Quoted passage:
Class ClusteringDataGenerator

java.lang.Object
org.tribuo.clustering.example.ClusteringDataGenerator

public abstract class ClusteringDataGenerator extends Object
Generates three example train and test datasets, used for unit testing. They don't necessarily have sensible cluster boundaries, it's for testing the machinery rather than accuracy.

Also has a dataset generator which returns a dataset sampled from a mixture of 2 dimensional gaussians.

  • Constructor Details

    • ClusteringDataGenerator

      public ClusteringDataGenerator()
  • Method Details

    • gaussianClusters

      public static Dataset<ClusterID> gaussianClusters(long size, long seed)
      Generates a dataset drawn from a mixture of 5 2d gaussians.
      Parameters:
      size - The number of points to sample for the dataset.
      seed - The RNG seed.
      Returns:
      A pair of datasets.
    • denseTrainTest

      public static com.oracle.labs.mlrg.olcut.util.Pair<Dataset<ClusterID>,Dataset<ClusterID>> denseTrainTest()
      Generates a train/test dataset pair which is dense in the features, each example has 4 features,{A,B,C,D}, and there are 4 clusters, {0,1,2,3}.
      Returns:
      A pair of datasets.
    • denseTrainTest

      public static com.oracle.labs.mlrg.olcut.util.Pair<Dataset<ClusterID>,Dataset<ClusterID>> denseTrainTest(double negate)
      Generates a train/test dataset pair which is dense in the features, each example has 4 features,{A,B,C,D}, and there are 4 clusters, {0,1,2,3}.
      Parameters:
      negate - Supply -1.0 to negate some feature values.
      Returns:
      A pair of datasets.

Task set:
A - Answer these from the ClusteringDataGenerator page:
(i) How many example train and test datasets does the class generate?
(ii) How many 2d gaussians make up the mixture in gaussianClusters?
(iii) What value do you supply to negate some feature values?
B - Write out the stretch of the ClusteringDataGenerator page from "public ClusteringDataGenerator()" through "for the dataset.", switching "points" to "samples".

Provided data:
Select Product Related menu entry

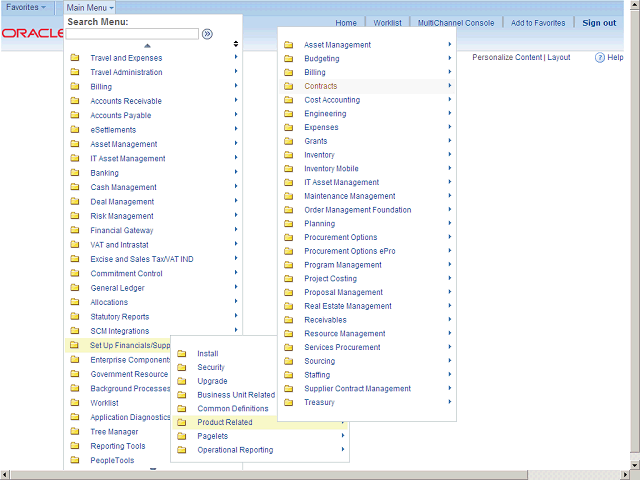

Exercise results:
A -
(i) Three.
(ii) 5.
(iii) -1.0.

B -
public ClusteringDataGenerator()
  • Method Details

    • gaussianClusters

      public static Dataset<ClusterID> gaussianClusters(long size, long seed)
      Generates a dataset drawn from a mixture of 5 2d gaussians.
      Parameters:
      size - The number of samples to sample for the dataset.